What keeps the crypto market steady?
Stablecoins serve as the market’s primary foundation, according to the report. Of the 9,870 stablecoin pairs across the top 12 exchanges, an overwhelming 97.7% feature USDT and USDC. These stablecoins account for 66.6% as the base asset in all trading pairs. In contrast, non-stablecoin pairs, though they constitute 31.9% of the total, command a far smaller portion of trading volumes.
How do new tokens fare?
The introduction of new tokens has been lackluster in performance, underscoring challenges for traders. The data shows a mere 32% of new token listings experience price appreciation right after being listed on major exchanges. This modest success dwindles to 25% within the first month, with less than 10% of newly listed tokens retaining their value over their initial price after a year.
“Upbit distinguishes itself with 67% of its initial token offerings performing positively, but the trend doesn’t persist; even these assets depreciate quickly,” the report notes.
Healthy growth in exchange reserves continued robustly over recent years. Notably, by February 2026, the reserve magnitude of leading CEXs rose 69.6%, from $152.1 billion to $225.4 billion. Binance notably expanded its reserves to $93.4 billion, marking a significant increase. Meanwhile, Coinbase remains the top holder of Bitcoin reserves.
Significant capital movements were also detected towards smaller exchanges such as Bitget and MEXC, which saw astonishing reserve growth rates of 262% and 274.6%, respectively. This trend indicates a growing preference for platforms catering to retail traders rather than institutional ones.
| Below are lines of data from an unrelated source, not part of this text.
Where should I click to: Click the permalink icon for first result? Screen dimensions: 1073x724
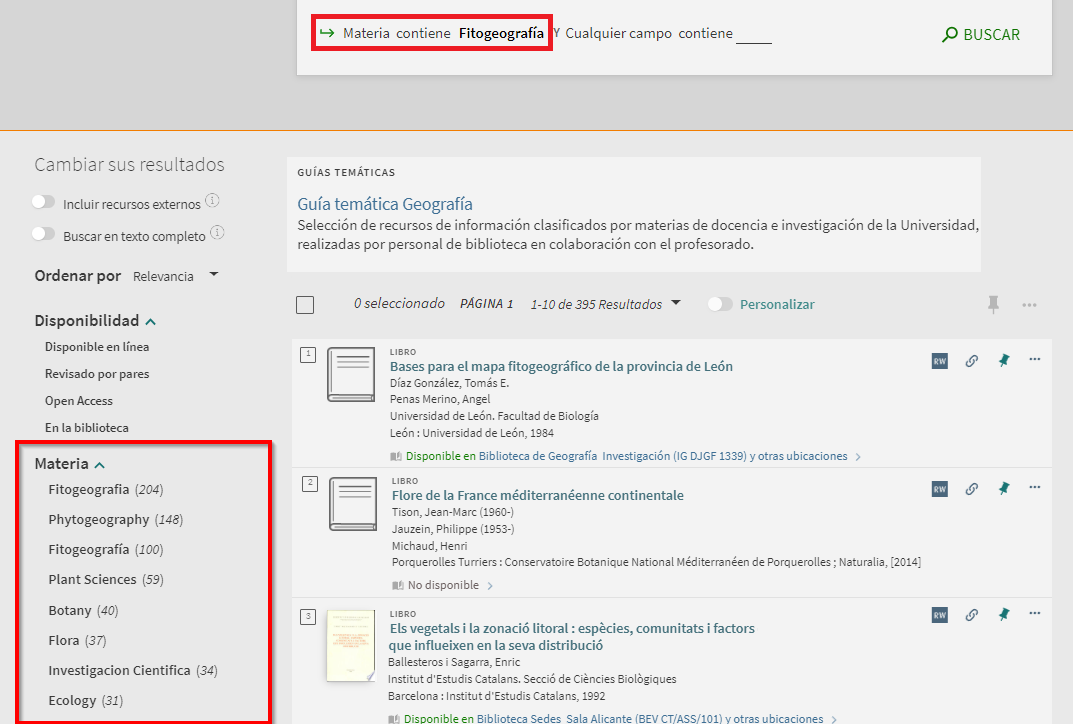pos(971,361)
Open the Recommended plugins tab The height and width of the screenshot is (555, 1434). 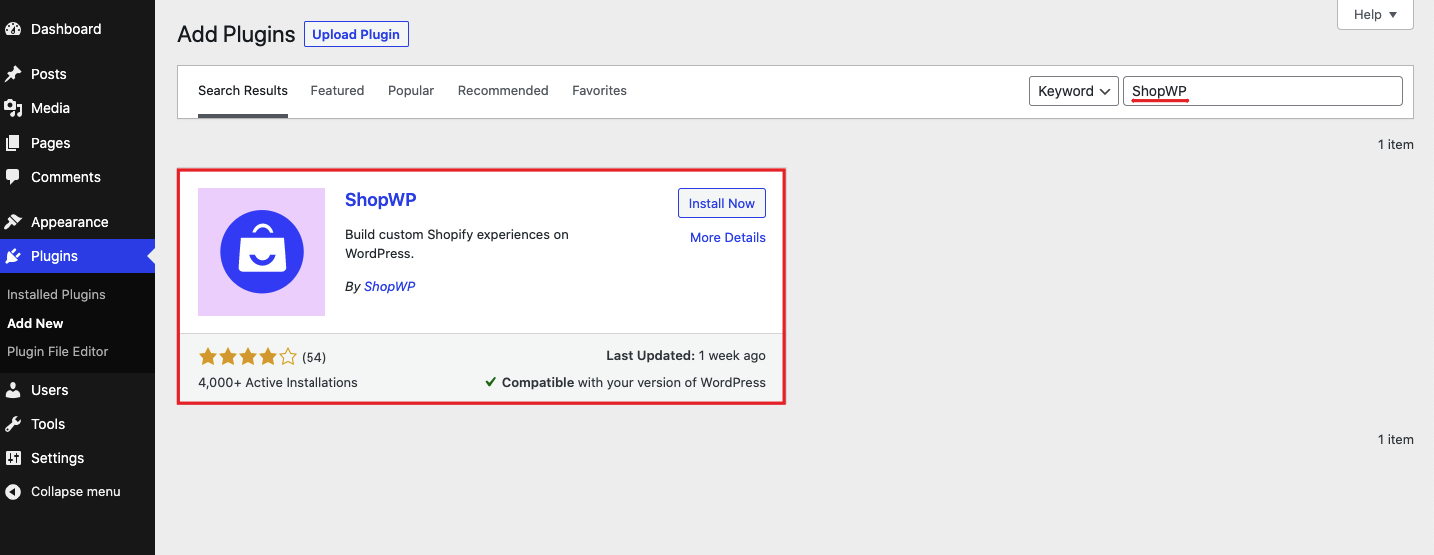click(x=503, y=91)
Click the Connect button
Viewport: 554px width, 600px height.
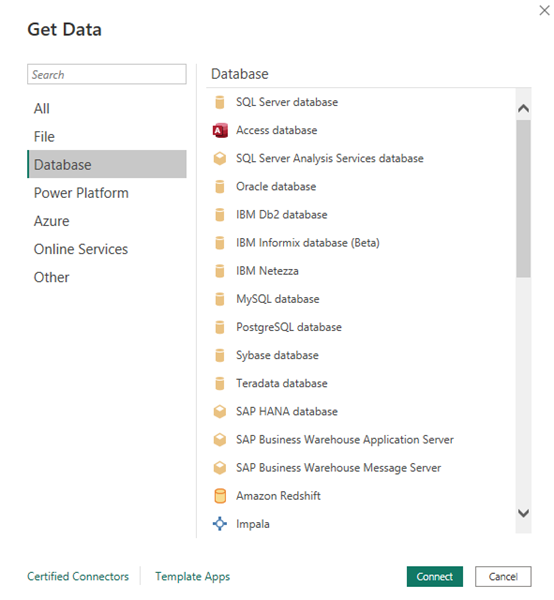435,577
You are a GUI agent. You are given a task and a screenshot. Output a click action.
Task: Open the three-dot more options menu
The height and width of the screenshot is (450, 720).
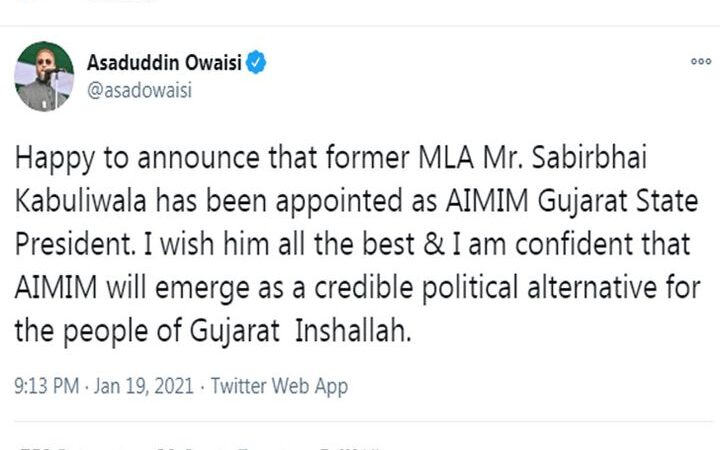pos(701,62)
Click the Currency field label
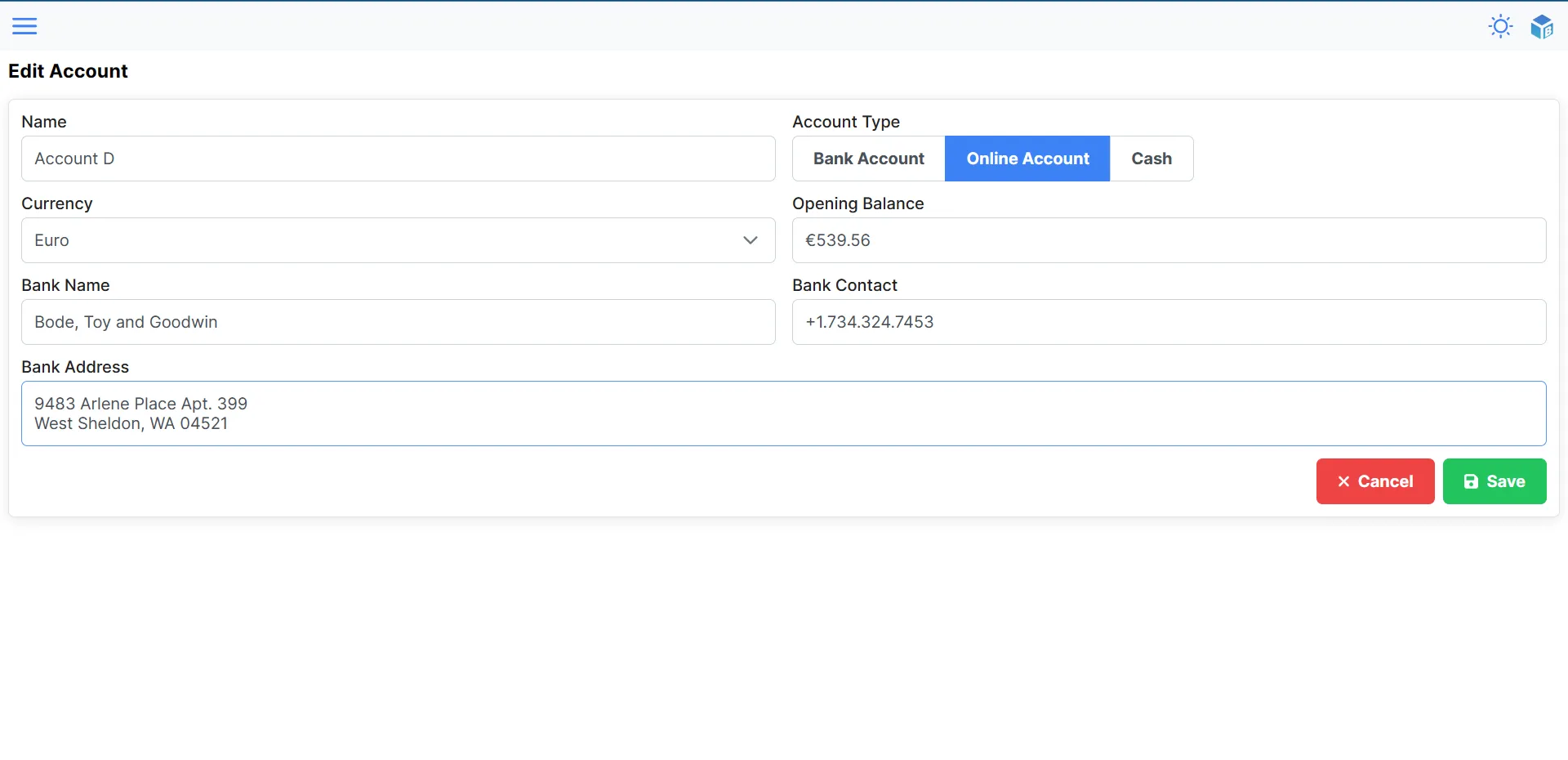The image size is (1568, 760). click(57, 203)
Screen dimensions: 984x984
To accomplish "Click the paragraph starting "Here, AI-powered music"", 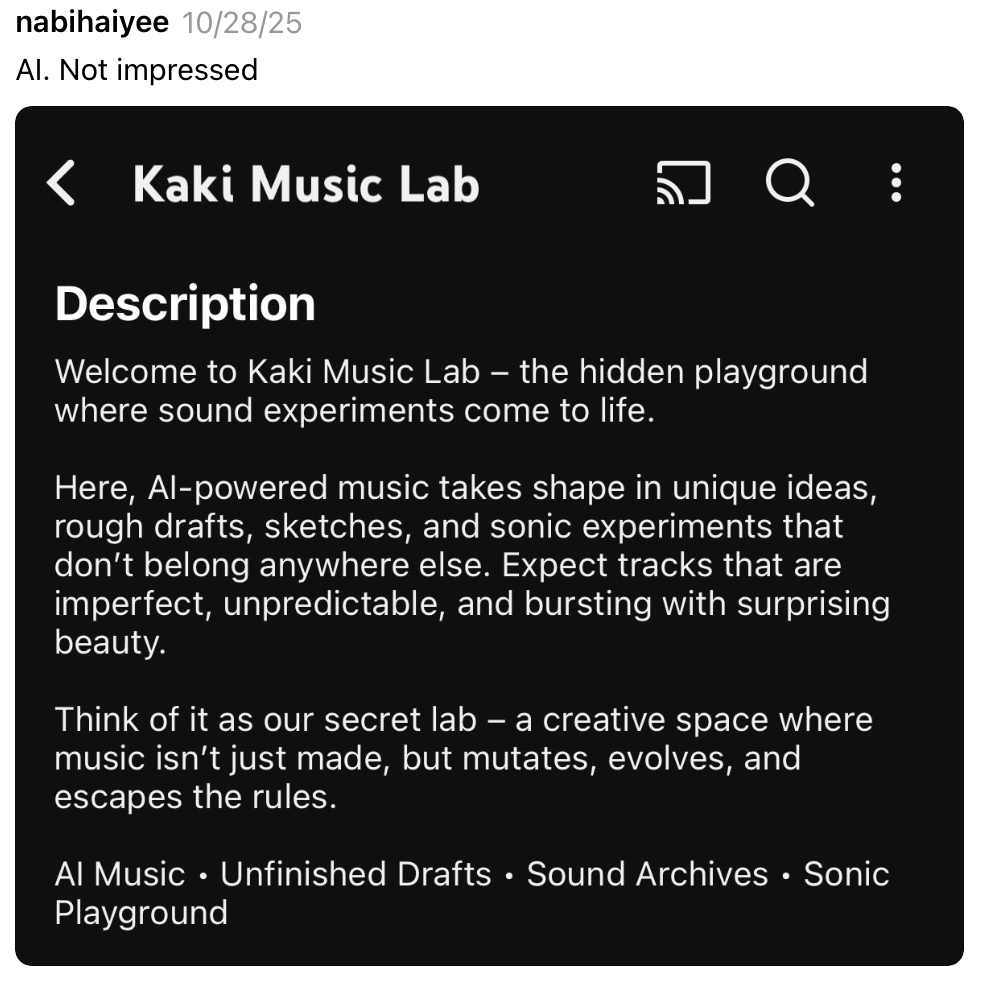I will click(x=470, y=565).
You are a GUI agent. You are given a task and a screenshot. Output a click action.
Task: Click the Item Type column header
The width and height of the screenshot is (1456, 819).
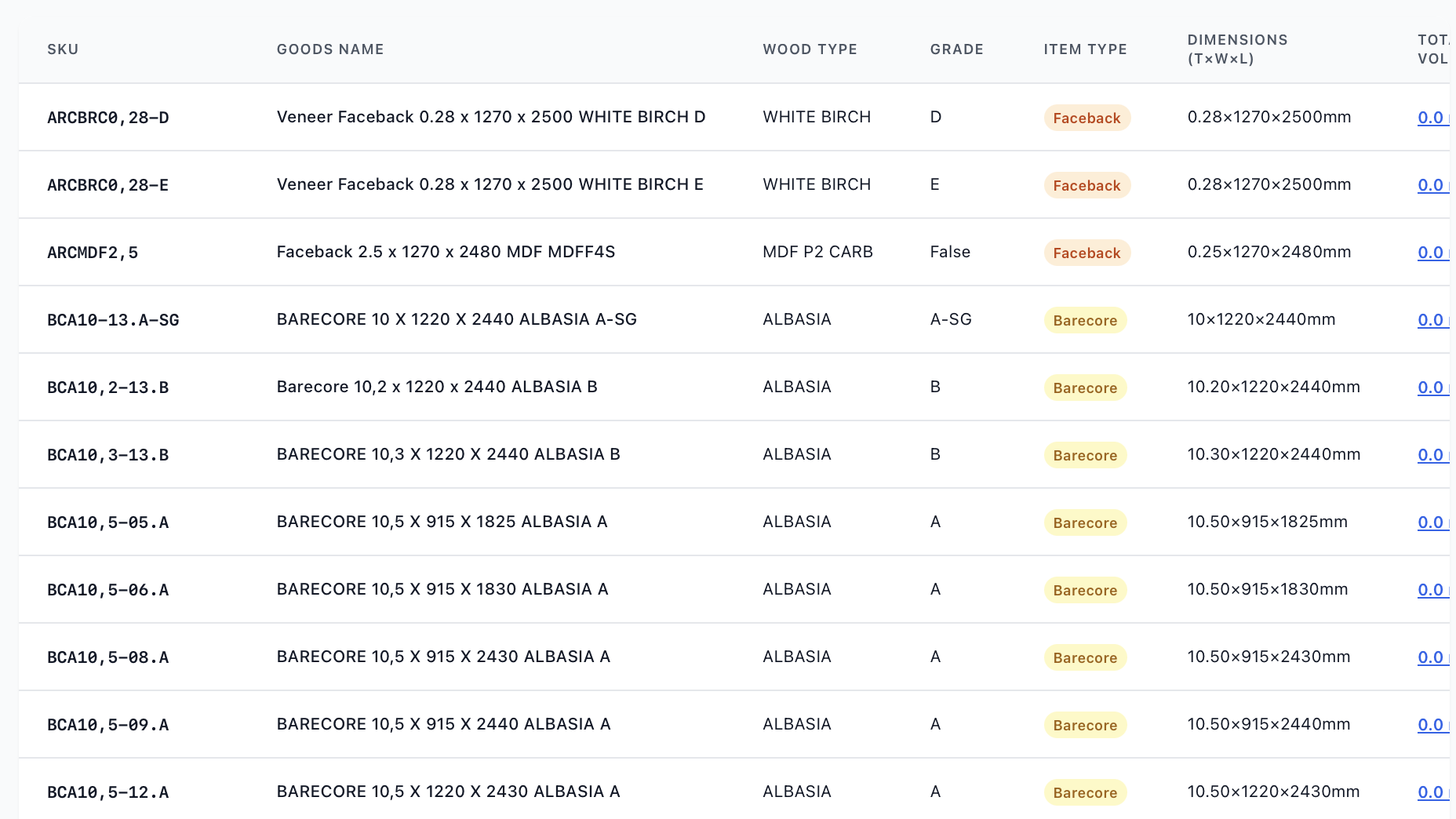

Exchange reserve utilization varies significantly by platform size and type. Leading names like Coinbase and Binance show lower turnover ratios around 0.1, suggesting they primarily serve as custodians. In contrast, retail-focused exchanges like Bybit and Bitget display higher ratios, between 0.3 and 0.5, indicating more active trading.
“Platforms serving retail markets, such as MEXC and KuCoin, exhibit turnover ratios between 1.44 and 2.04, a stark contrast to more traditional exchanges,” the report highlights.
The persistent growth of centralized exchanges coupled with shifting user behaviors and capital reallocations suggests a dynamically evolving market landscape. Stablecoins continue their stronghold, fresh tokens offer limited immediate profits, and the shift towards agile retail-focused platforms is becoming more pronounced.
Disclaimer: The information contained in this article does not constitute investment advice. Investors should be aware that cryptocurrencies carry high volatility and therefore risk, and should conduct their own research.